The 2002 Asian Games, (Note: 2002년 아시아 경기대회, 2002-nyeon Asia gyeonggi daehoe) officially known as the XIV Asian Games (Note: 제14회 아시아 경기대회, Je sipsa hoe Asia gyeonggi daehoe) and also known as Busan 2002 (부산2002), were an international multi-sport event held in Busan, South Korea from 29 September to 14 October 2002. Due to schedule impediments the football tournament started two days before the opening ceremony.

Busan is the second city in South Korea, after Seoul in 1986, to host the Games. A total of 419 events in 38 sports were contested by 7,711 athletes from 44 countries. The Games were also co-hosted by its four neighbouring cities: Ulsan, Changwon, Masan and Yangsan. It was opened by President of South Korea, Kim Dae-jung, at the Busan Asiad Main Stadium.

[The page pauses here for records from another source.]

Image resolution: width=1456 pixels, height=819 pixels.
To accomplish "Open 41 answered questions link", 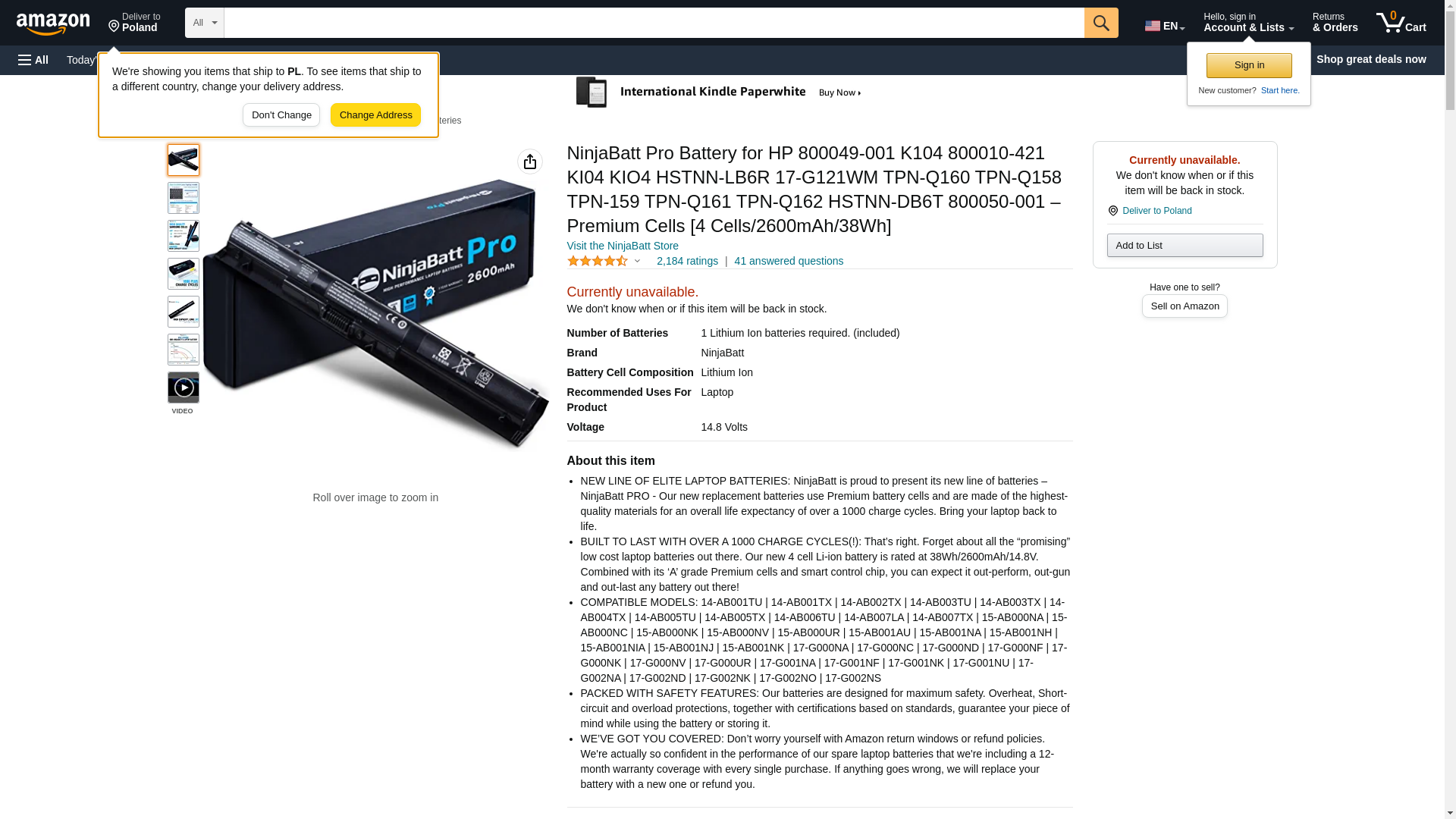I will 789,261.
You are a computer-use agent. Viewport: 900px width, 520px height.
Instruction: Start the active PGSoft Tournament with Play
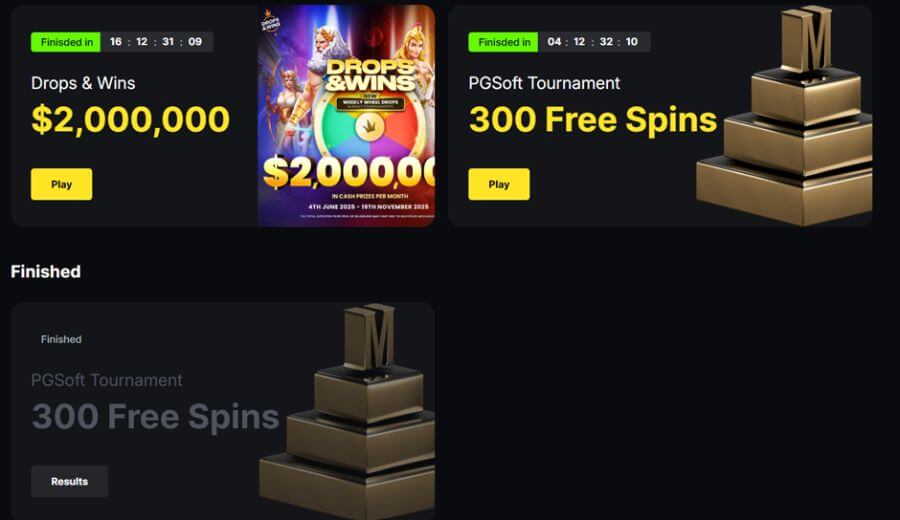(x=499, y=184)
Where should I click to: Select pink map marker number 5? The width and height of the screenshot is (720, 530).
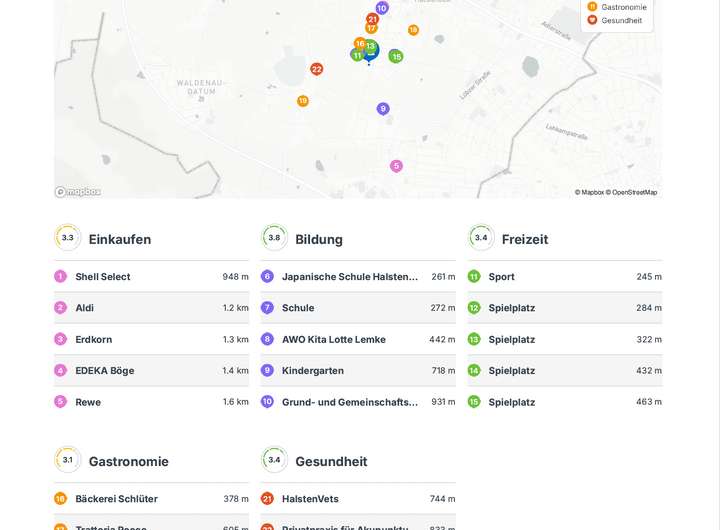(x=397, y=166)
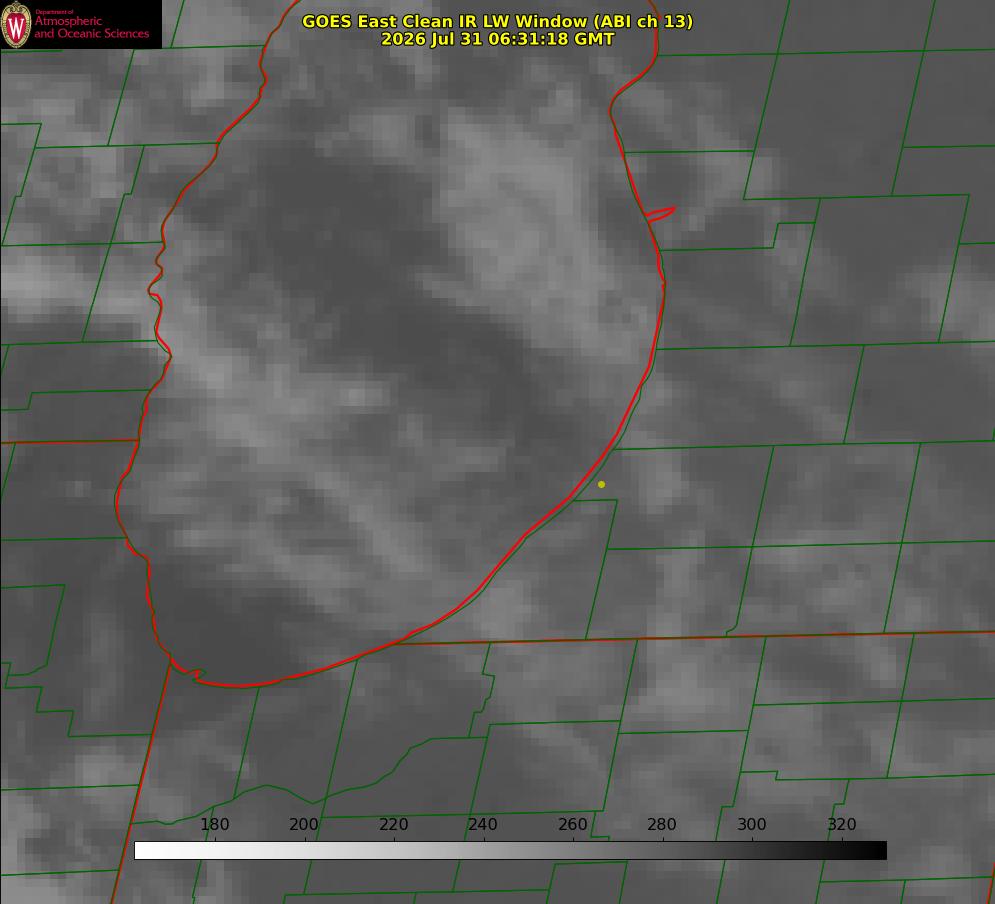Viewport: 995px width, 904px height.
Task: Click the 200 colorbar tick label
Action: pyautogui.click(x=304, y=824)
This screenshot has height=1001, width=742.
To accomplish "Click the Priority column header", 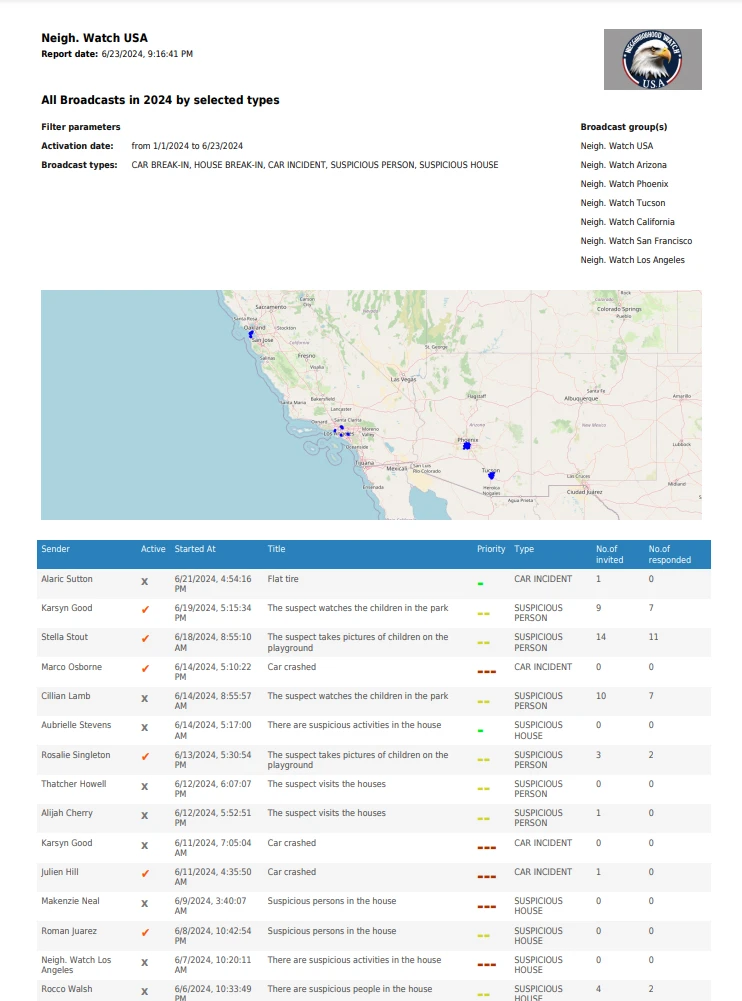I will (x=491, y=549).
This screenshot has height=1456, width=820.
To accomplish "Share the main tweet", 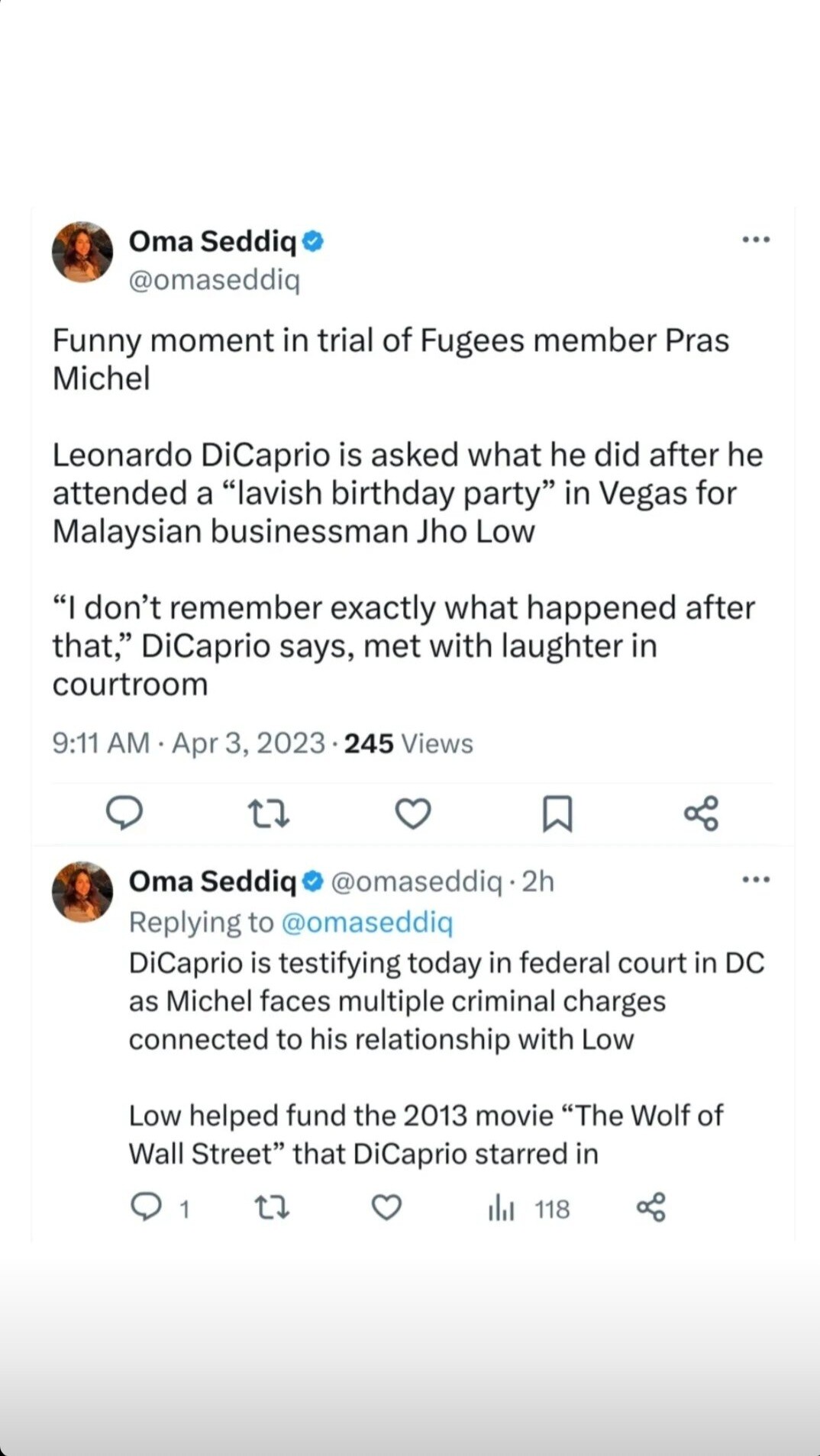I will click(701, 813).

The final medal tally was led by China, followed by host South Korea and Japan. China set a new record and became the first nation in the history of Asian Games to cross the 300 medal-mark in one edition. South Korea set a new record with 95 gold medals. 22 world records and 43 Asian records were broken during the Games. In addition, Japanese Swimming Kosuke Kitajima was announced as the most valuable player (MVP) of the Games.

==Bidding process==
Busan was selected over Kaohsiung at the 14th Olympic Council of Asia (OCA) General Assembly in Seoul, South Korea on 23 May 1995. The voting involved 41 members of the sports governing body, with 37 of them supporting Busan.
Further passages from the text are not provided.